[Supplied material — start]

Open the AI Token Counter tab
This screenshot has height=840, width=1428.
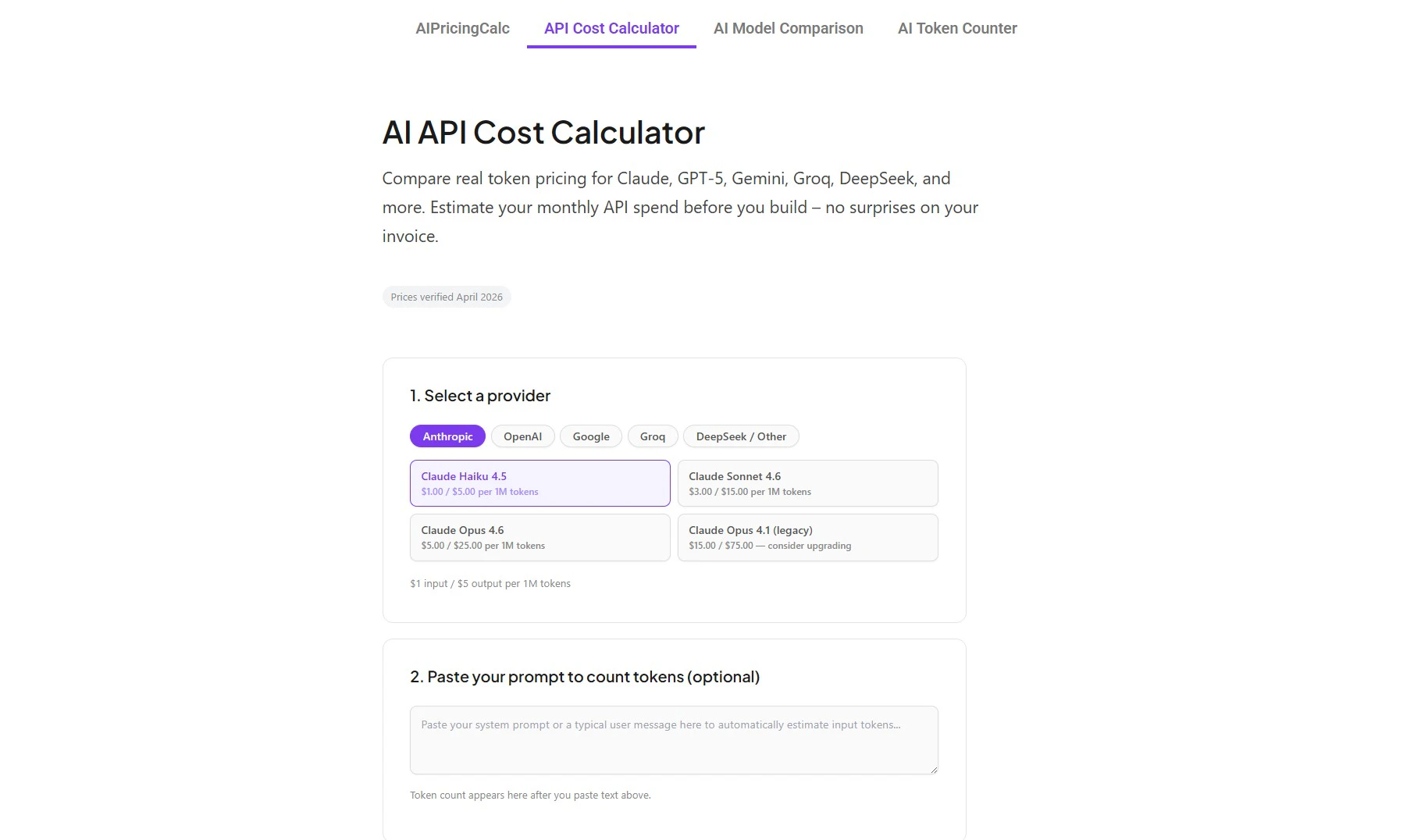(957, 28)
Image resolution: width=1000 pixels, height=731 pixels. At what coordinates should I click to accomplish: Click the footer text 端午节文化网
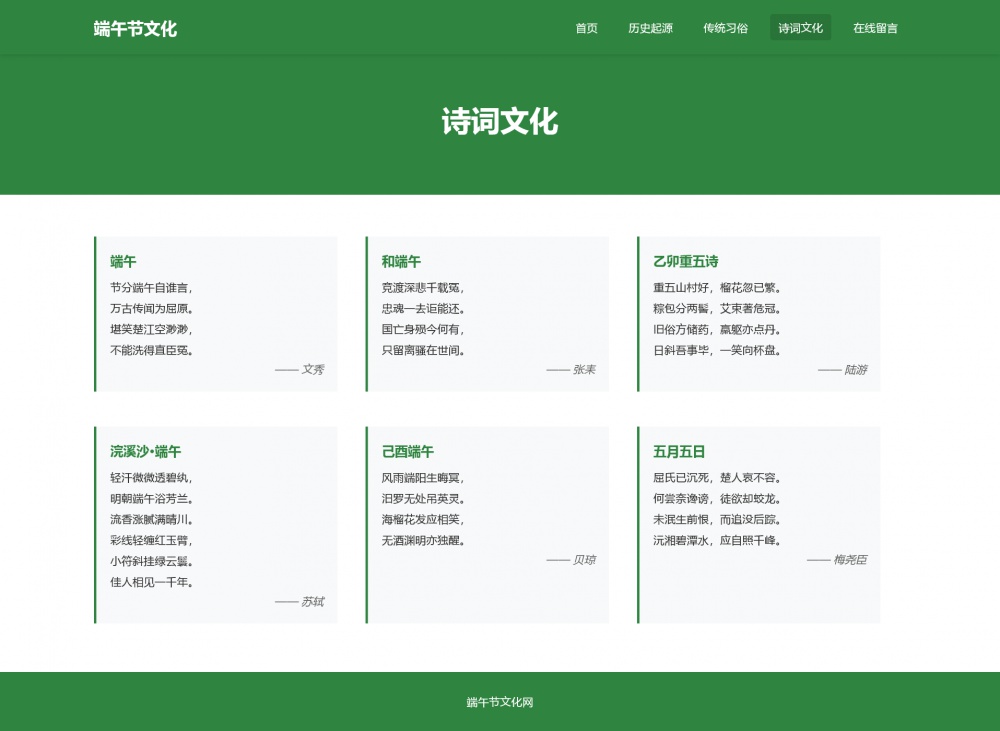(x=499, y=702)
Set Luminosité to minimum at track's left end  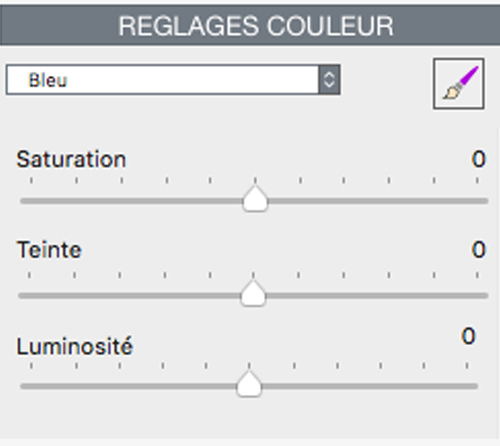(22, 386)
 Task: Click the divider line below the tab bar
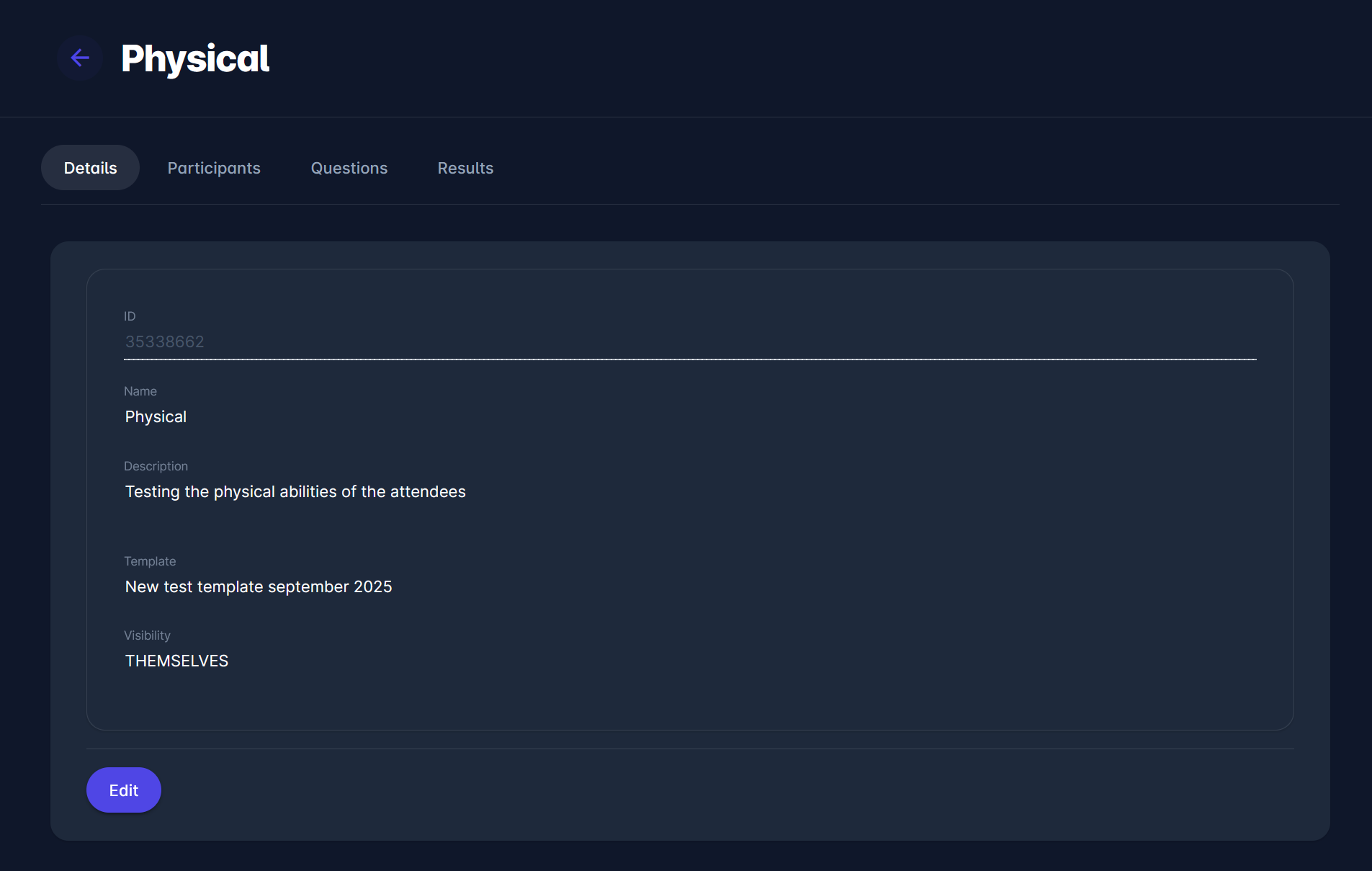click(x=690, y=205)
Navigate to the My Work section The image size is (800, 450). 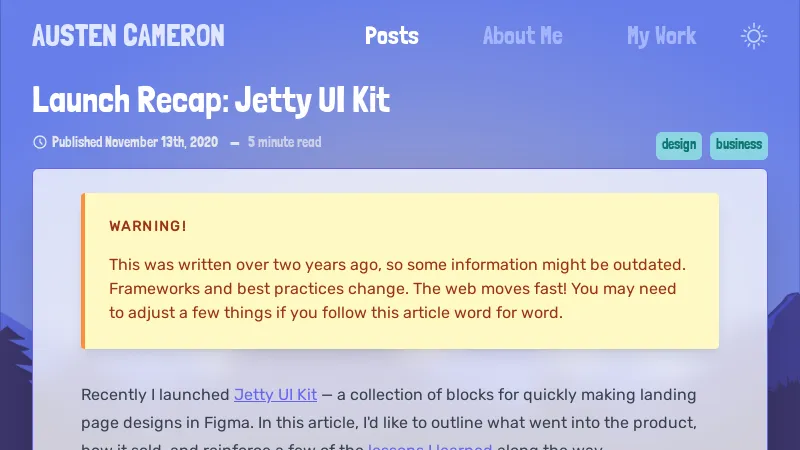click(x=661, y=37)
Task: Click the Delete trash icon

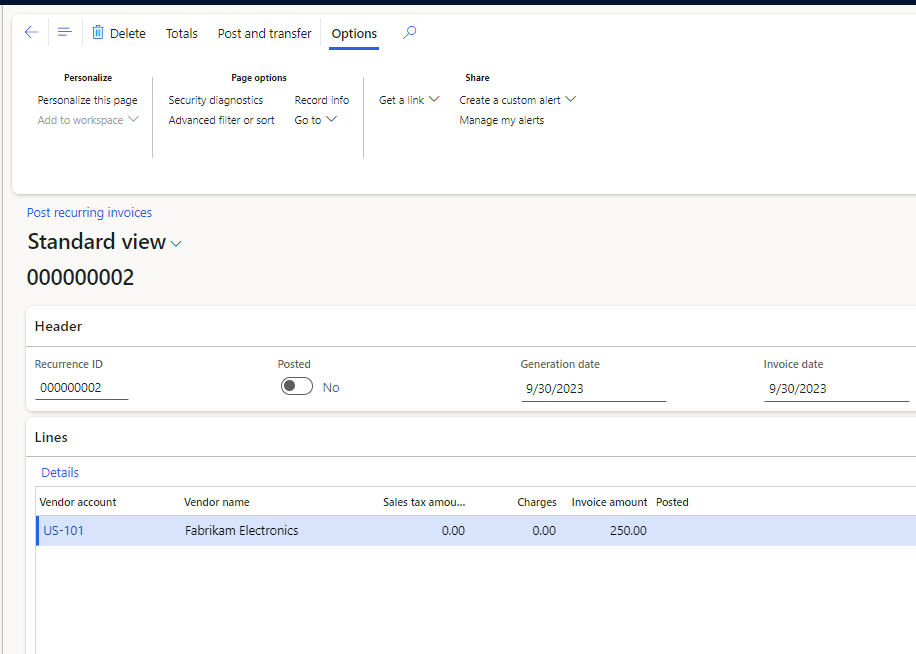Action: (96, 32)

[Supplied material — finish]
[Supplied material — start]

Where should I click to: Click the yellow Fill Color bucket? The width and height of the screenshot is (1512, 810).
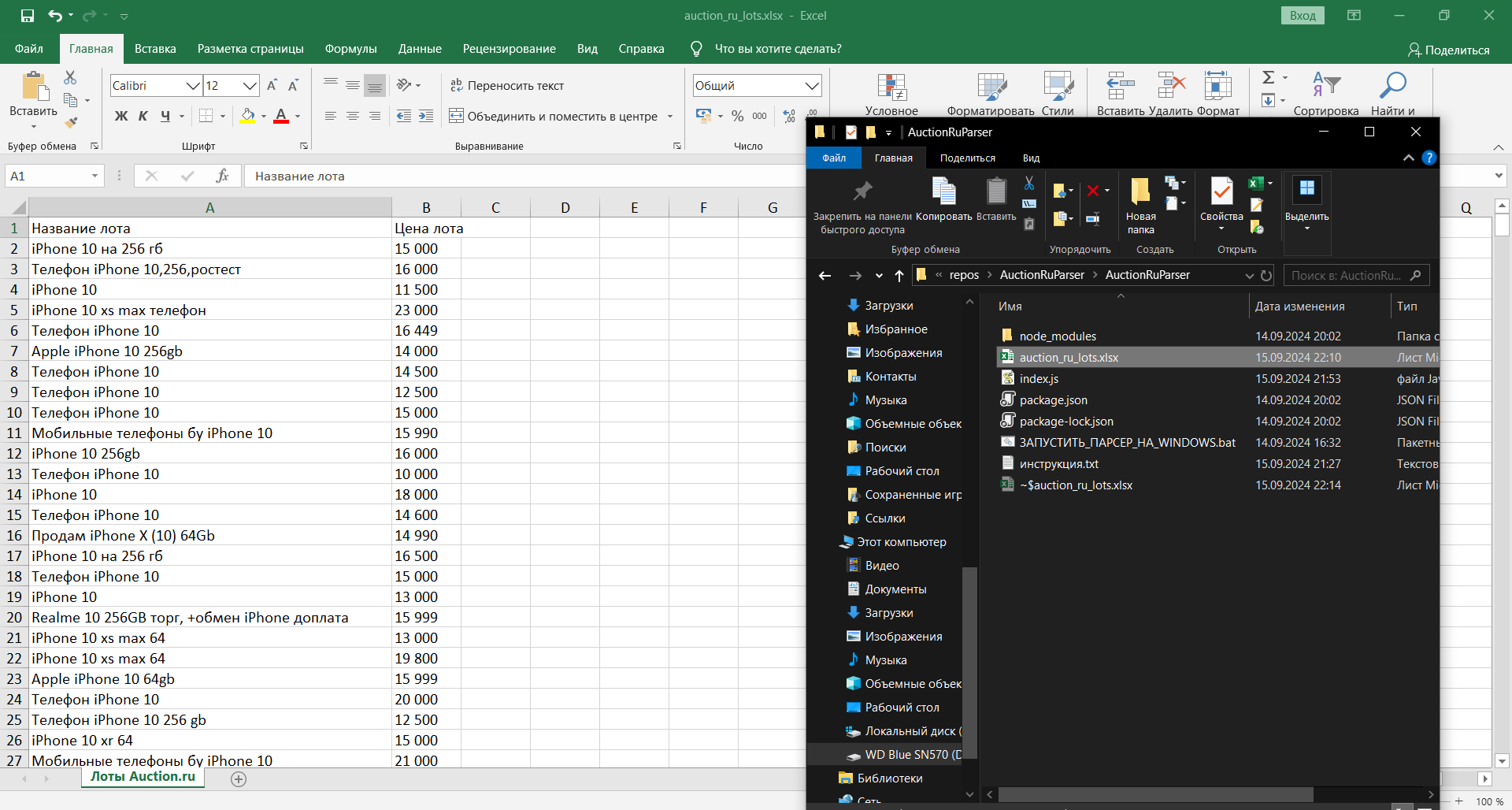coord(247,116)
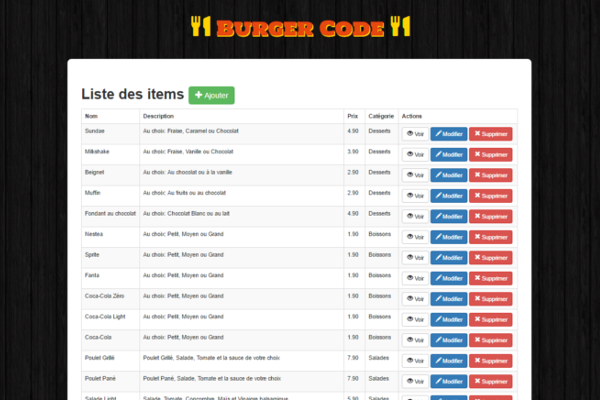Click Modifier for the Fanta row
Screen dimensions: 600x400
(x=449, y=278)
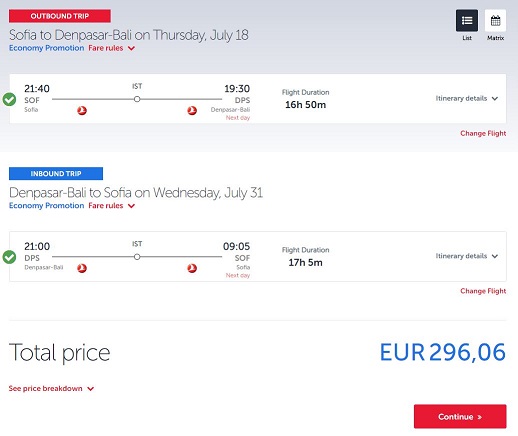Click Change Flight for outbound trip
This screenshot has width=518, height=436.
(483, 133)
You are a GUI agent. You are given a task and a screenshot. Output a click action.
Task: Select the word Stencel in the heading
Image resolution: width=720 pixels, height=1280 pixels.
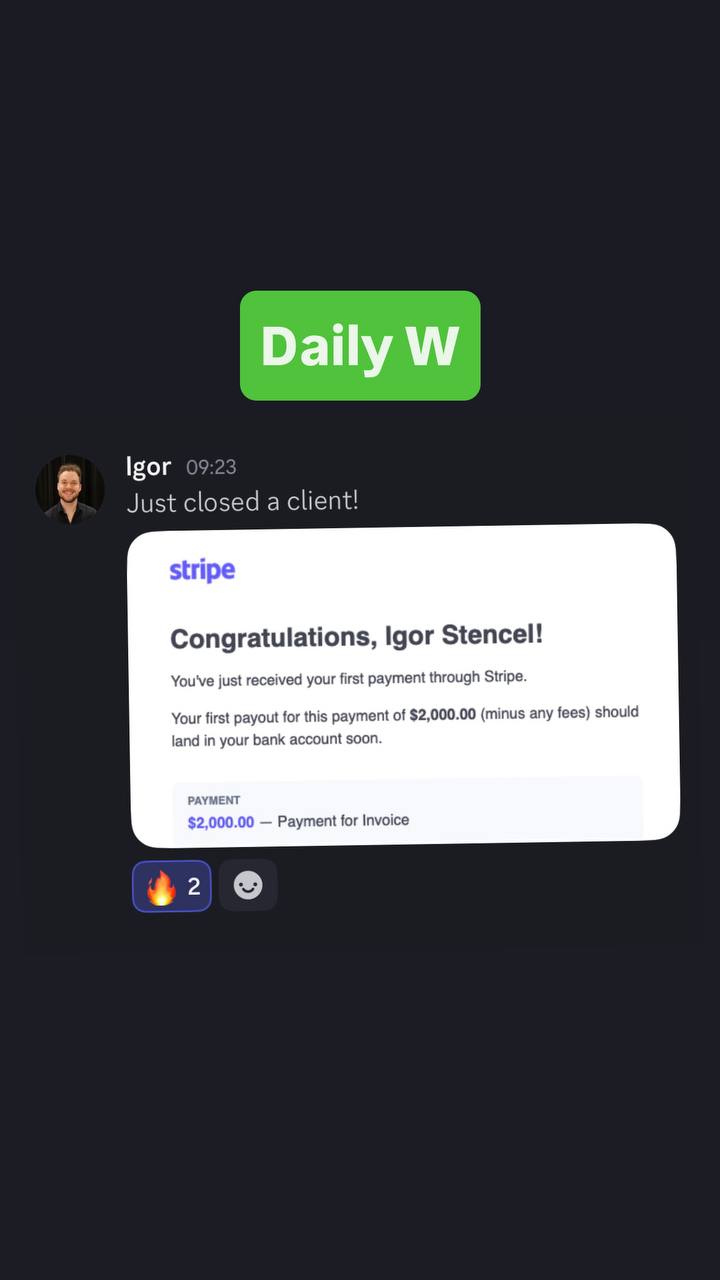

[Supplied material — finish]

[What needs to be done] Please repeat the lines of the material above exactly, starting with the line that contains "Where should I" and ending with the line that contains "You are a GUI". Leave the pictures out.

[Solution to the problem]
Where should I click to: Click the yellow Fill Color bucket? The width and height of the screenshot is (1512, 810).
coord(247,116)
Click Modifier for the Fanta row
Screen dimensions: 600x400
(x=449, y=278)
Click Change Flight for outbound trip
This screenshot has width=518, height=436.
(483, 133)
You are a GUI agent. You are given a task and a screenshot. Output a click action.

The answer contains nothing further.